— EXERCISE BRIEF —
Below are the records. List every line holding the word "computer".

-*-*-

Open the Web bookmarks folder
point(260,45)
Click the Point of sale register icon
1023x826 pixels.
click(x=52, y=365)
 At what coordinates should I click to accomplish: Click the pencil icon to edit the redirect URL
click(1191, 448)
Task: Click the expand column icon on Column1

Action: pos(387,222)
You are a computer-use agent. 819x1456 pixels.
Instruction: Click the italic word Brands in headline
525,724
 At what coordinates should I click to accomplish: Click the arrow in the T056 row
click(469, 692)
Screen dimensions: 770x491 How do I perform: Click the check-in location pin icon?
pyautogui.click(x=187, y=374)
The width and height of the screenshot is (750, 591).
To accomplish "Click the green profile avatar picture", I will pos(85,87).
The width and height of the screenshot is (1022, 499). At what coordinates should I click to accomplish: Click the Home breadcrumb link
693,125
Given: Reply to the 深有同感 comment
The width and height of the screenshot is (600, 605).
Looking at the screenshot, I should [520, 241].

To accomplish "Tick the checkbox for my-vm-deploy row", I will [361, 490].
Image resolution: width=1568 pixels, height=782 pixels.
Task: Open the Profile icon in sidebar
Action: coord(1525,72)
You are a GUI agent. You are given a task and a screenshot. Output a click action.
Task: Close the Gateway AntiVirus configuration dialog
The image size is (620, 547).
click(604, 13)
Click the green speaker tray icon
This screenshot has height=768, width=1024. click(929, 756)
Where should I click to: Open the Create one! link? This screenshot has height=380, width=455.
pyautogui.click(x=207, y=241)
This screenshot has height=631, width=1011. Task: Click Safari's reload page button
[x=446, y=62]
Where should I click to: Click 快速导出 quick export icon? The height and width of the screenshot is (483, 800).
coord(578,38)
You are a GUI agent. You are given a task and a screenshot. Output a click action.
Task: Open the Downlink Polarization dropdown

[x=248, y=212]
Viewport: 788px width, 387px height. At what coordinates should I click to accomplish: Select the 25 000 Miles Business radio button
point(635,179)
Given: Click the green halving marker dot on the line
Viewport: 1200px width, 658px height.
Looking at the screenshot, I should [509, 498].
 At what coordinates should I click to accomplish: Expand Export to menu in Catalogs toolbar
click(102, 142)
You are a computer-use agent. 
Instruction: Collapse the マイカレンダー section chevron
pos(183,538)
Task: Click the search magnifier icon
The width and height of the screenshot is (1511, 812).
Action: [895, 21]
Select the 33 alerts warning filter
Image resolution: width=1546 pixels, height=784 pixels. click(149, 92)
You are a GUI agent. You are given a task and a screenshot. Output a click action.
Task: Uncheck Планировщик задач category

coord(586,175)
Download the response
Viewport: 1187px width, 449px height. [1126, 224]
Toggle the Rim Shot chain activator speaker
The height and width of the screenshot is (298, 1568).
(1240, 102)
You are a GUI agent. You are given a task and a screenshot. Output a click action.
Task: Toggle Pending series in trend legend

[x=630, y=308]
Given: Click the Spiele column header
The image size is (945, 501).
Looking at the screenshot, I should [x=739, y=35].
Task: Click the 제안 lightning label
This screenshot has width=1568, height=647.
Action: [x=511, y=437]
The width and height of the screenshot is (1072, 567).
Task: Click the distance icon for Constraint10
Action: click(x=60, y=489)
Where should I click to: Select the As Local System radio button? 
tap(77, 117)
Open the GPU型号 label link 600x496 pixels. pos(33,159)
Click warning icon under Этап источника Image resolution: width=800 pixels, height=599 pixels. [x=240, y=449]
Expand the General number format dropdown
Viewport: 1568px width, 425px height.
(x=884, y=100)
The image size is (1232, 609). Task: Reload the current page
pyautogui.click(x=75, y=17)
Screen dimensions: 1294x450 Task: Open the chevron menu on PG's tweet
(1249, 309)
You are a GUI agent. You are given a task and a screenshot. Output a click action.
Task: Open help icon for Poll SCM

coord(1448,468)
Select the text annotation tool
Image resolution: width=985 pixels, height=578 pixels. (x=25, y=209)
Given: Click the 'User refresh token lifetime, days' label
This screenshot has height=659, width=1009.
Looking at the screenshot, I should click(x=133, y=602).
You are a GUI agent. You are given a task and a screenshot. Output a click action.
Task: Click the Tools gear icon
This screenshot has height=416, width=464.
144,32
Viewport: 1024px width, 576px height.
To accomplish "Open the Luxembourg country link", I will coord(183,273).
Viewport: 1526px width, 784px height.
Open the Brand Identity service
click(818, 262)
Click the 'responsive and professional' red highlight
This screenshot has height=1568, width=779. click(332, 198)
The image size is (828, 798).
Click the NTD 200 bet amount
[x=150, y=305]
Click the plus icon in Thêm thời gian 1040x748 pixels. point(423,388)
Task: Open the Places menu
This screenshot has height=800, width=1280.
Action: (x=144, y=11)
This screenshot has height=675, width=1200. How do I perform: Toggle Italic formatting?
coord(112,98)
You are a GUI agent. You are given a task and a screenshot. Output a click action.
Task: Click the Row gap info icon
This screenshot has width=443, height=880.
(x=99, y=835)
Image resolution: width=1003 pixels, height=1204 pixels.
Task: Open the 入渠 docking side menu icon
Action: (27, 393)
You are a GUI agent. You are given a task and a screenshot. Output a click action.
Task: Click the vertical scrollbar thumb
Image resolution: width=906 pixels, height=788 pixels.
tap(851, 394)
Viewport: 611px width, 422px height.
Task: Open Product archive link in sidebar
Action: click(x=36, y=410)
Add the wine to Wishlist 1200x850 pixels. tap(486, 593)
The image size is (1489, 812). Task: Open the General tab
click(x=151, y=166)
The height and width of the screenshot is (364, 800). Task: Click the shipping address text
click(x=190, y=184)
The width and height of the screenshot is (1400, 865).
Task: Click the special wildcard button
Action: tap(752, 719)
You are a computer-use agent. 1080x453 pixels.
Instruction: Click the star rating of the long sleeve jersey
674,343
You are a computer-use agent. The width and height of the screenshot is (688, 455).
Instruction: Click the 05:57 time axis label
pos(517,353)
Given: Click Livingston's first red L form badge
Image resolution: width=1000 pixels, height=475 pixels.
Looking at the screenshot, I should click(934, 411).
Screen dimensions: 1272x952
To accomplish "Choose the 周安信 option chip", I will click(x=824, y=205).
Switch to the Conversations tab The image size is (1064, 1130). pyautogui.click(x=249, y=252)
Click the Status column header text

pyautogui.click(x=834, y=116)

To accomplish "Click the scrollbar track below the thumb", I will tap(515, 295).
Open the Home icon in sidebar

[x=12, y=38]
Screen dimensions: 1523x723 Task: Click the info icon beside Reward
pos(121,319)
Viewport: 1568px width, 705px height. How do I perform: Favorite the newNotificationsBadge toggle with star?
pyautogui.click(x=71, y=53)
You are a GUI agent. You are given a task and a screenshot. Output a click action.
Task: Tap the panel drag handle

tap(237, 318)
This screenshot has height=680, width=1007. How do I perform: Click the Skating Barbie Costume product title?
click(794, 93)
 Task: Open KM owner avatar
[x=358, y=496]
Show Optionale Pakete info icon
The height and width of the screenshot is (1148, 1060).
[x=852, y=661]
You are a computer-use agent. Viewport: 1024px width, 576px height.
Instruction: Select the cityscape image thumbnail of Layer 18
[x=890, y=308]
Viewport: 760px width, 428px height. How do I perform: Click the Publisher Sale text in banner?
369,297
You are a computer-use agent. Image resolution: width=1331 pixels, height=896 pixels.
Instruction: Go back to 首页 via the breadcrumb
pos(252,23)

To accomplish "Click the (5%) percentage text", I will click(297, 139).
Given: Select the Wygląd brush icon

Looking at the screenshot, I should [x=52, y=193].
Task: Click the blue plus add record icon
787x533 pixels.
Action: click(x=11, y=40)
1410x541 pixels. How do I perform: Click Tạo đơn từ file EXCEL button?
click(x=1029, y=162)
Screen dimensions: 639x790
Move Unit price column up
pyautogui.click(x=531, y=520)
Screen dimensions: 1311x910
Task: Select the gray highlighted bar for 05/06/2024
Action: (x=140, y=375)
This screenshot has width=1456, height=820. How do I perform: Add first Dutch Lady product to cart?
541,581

-*-*-

— ANSWER TO THE PROBLEM —
You are a computer-use agent. 819x1456 pixels.
You are a computer-use agent. 
You are a computer-use agent. 1080x453 pixels.
You are a computer-use agent. The width and height of the screenshot is (688, 455).
You are a computer-use agent. Viewport: 1024px width, 576px height.
You are a computer-use agent. Image resolution: width=1331 pixels, height=896 pixels.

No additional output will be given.